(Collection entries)
-- Opening Marker --

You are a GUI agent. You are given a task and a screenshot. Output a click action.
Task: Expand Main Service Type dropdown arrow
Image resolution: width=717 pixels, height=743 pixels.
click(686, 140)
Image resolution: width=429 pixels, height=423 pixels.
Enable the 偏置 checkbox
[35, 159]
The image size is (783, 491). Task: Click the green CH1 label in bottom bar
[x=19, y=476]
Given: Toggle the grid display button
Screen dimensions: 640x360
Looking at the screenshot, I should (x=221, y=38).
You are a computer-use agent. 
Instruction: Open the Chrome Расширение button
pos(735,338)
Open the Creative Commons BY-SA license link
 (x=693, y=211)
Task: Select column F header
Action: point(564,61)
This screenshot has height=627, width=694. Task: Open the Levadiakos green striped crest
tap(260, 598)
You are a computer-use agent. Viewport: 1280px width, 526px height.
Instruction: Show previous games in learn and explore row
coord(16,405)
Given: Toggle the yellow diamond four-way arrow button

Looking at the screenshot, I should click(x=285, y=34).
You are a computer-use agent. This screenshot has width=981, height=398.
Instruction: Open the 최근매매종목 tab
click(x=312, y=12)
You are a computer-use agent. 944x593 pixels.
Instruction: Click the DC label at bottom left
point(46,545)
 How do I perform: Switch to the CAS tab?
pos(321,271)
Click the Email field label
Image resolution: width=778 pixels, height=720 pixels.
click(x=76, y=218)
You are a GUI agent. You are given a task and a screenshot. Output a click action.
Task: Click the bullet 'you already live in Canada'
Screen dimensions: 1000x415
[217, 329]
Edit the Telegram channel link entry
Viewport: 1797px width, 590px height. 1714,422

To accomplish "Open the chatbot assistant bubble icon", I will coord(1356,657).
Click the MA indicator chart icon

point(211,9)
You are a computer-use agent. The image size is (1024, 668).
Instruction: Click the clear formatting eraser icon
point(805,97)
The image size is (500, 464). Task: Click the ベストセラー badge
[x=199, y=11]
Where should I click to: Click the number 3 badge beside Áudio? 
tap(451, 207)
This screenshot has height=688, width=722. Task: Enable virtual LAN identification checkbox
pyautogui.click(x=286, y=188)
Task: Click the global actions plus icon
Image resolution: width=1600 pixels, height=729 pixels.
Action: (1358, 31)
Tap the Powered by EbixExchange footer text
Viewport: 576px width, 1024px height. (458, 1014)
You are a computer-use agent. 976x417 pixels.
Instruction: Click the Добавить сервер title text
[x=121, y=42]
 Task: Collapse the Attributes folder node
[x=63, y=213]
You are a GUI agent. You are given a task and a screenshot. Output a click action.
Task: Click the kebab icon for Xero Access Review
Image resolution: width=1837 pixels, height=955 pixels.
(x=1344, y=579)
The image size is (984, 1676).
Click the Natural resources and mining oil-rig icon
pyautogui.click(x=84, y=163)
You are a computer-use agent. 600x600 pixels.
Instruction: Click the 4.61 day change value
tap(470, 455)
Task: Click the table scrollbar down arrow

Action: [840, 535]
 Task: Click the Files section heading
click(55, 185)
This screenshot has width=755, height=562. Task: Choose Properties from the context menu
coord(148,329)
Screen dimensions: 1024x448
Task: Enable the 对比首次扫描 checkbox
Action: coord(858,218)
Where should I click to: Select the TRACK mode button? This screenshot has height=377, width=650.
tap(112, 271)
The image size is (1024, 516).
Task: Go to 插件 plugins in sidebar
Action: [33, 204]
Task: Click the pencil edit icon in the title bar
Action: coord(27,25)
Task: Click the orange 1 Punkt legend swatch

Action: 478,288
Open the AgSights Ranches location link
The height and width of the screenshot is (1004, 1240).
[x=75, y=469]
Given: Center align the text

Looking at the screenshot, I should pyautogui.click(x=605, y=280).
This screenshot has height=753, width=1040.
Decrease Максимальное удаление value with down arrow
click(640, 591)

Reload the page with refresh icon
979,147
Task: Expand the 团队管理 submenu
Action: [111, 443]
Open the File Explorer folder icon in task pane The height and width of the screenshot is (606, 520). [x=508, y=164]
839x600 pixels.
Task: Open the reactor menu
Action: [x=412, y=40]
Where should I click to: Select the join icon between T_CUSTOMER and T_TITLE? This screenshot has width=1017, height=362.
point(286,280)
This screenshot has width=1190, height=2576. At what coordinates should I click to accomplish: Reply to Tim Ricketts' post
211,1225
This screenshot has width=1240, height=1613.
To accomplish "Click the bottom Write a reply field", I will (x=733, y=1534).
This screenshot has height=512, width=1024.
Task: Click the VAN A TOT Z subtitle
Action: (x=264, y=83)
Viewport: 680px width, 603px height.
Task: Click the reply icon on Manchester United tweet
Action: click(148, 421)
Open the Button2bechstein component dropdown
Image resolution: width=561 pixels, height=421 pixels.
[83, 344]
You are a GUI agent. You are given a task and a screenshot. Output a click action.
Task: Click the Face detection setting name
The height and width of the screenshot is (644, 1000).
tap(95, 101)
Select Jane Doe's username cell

-- Closing Marker --

Your goal
Return every record in full, word for word.

Written reply
You are a GUI agent. You are given a task and a screenshot. Output a click action.
Task: Expand Main Service Type dropdown arrow
Image resolution: width=717 pixels, height=743 pixels.
click(686, 140)
Image resolution: width=429 pixels, height=423 pixels.
Enable the 偏置 checkbox
[35, 159]
The image size is (783, 491). Task: Click the green CH1 label in bottom bar
[x=19, y=476]
Given: Toggle the grid display button
Screen dimensions: 640x360
Looking at the screenshot, I should (x=221, y=38).
You are a computer-use agent. 
Instruction: Open the Chrome Расширение button
pos(735,338)
Open the Creative Commons BY-SA license link
 (x=693, y=211)
Task: Select column F header
Action: point(564,61)
This screenshot has height=627, width=694. Task: Open the Levadiakos green striped crest
tap(260, 598)
You are a computer-use agent. Viewport: 1280px width, 526px height.
Instruction: Show previous games in learn and explore row
coord(16,405)
Given: Toggle the yellow diamond four-way arrow button

Looking at the screenshot, I should click(x=285, y=34).
You are a computer-use agent. This screenshot has width=981, height=398.
Instruction: Open the 최근매매종목 tab
click(x=312, y=12)
You are a computer-use agent. 944x593 pixels.
Instruction: Click the DC label at bottom left
point(46,545)
 How do I perform: Switch to the CAS tab?
pos(321,271)
Click the Email field label
Image resolution: width=778 pixels, height=720 pixels.
click(x=76, y=218)
You are a GUI agent. You are given a task and a screenshot. Output a click action.
Task: Click the bullet 'you already live in Canada'
Screen dimensions: 1000x415
[217, 329]
Edit the Telegram channel link entry
Viewport: 1797px width, 590px height. 1714,422

To accomplish "Open the chatbot assistant bubble icon", I will coord(1356,657).
Click the MA indicator chart icon

point(211,9)
You are a computer-use agent. The image size is (1024, 668).
Instruction: Click the clear formatting eraser icon
point(805,97)
The image size is (500, 464). Task: Click the ベストセラー badge
[x=199, y=11]
Where should I click to: Click the number 3 badge beside Áudio? 
tap(451, 207)
This screenshot has height=688, width=722. Task: Enable virtual LAN identification checkbox
pyautogui.click(x=286, y=188)
Task: Click the global actions plus icon
Image resolution: width=1600 pixels, height=729 pixels.
Action: (1358, 31)
Tap the Powered by EbixExchange footer text
Viewport: 576px width, 1024px height. (458, 1014)
You are a computer-use agent. 976x417 pixels.
Instruction: Click the Добавить сервер title text
[x=121, y=42]
 Task: Collapse the Attributes folder node
[x=63, y=213]
You are a GUI agent. You are given a task and a screenshot. Output a click action.
Task: Click the kebab icon for Xero Access Review
Image resolution: width=1837 pixels, height=955 pixels.
(x=1344, y=579)
The image size is (984, 1676).
Click the Natural resources and mining oil-rig icon
pyautogui.click(x=84, y=163)
You are a computer-use agent. 600x600 pixels.
Instruction: Click the 4.61 day change value
tap(470, 455)
Task: Click the table scrollbar down arrow

Action: [840, 535]
 Task: Click the Files section heading
click(55, 185)
This screenshot has width=755, height=562. Task: Choose Properties from the context menu
coord(148,329)
Screen dimensions: 1024x448
Task: Enable the 对比首次扫描 checkbox
Action: coord(858,218)
Where should I click to: Select the TRACK mode button? This screenshot has height=377, width=650.
tap(112, 271)
The image size is (1024, 516).
Task: Go to 插件 plugins in sidebar
Action: [33, 204]
Task: Click the pencil edit icon in the title bar
Action: coord(27,25)
Task: Click the orange 1 Punkt legend swatch

Action: 478,288
Open the AgSights Ranches location link
The height and width of the screenshot is (1004, 1240).
[x=75, y=469]
Given: Center align the text

Looking at the screenshot, I should pyautogui.click(x=605, y=280).
This screenshot has height=753, width=1040.
Decrease Максимальное удаление value with down arrow
click(640, 591)

Reload the page with refresh icon
979,147
Task: Expand the 团队管理 submenu
Action: [111, 443]
Open the File Explorer folder icon in task pane The height and width of the screenshot is (606, 520). [x=508, y=164]
839x600 pixels.
Task: Open the reactor menu
Action: [x=412, y=40]
Where should I click to: Select the join icon between T_CUSTOMER and T_TITLE? This screenshot has width=1017, height=362.
point(286,280)
This screenshot has width=1190, height=2576. At what coordinates should I click to accomplish: Reply to Tim Ricketts' post
211,1225
This screenshot has width=1240, height=1613.
To accomplish "Click the bottom Write a reply field", I will (x=733, y=1534).
This screenshot has height=512, width=1024.
Task: Click the VAN A TOT Z subtitle
Action: (x=264, y=83)
Viewport: 680px width, 603px height.
Task: Click the reply icon on Manchester United tweet
Action: click(148, 421)
Open the Button2bechstein component dropdown
Image resolution: width=561 pixels, height=421 pixels.
[83, 344]
You are a GUI agent. You are given a task and a screenshot. Output a click action.
Task: Click the Face detection setting name
The height and width of the screenshot is (644, 1000).
tap(95, 101)
Select Jane Doe's username cell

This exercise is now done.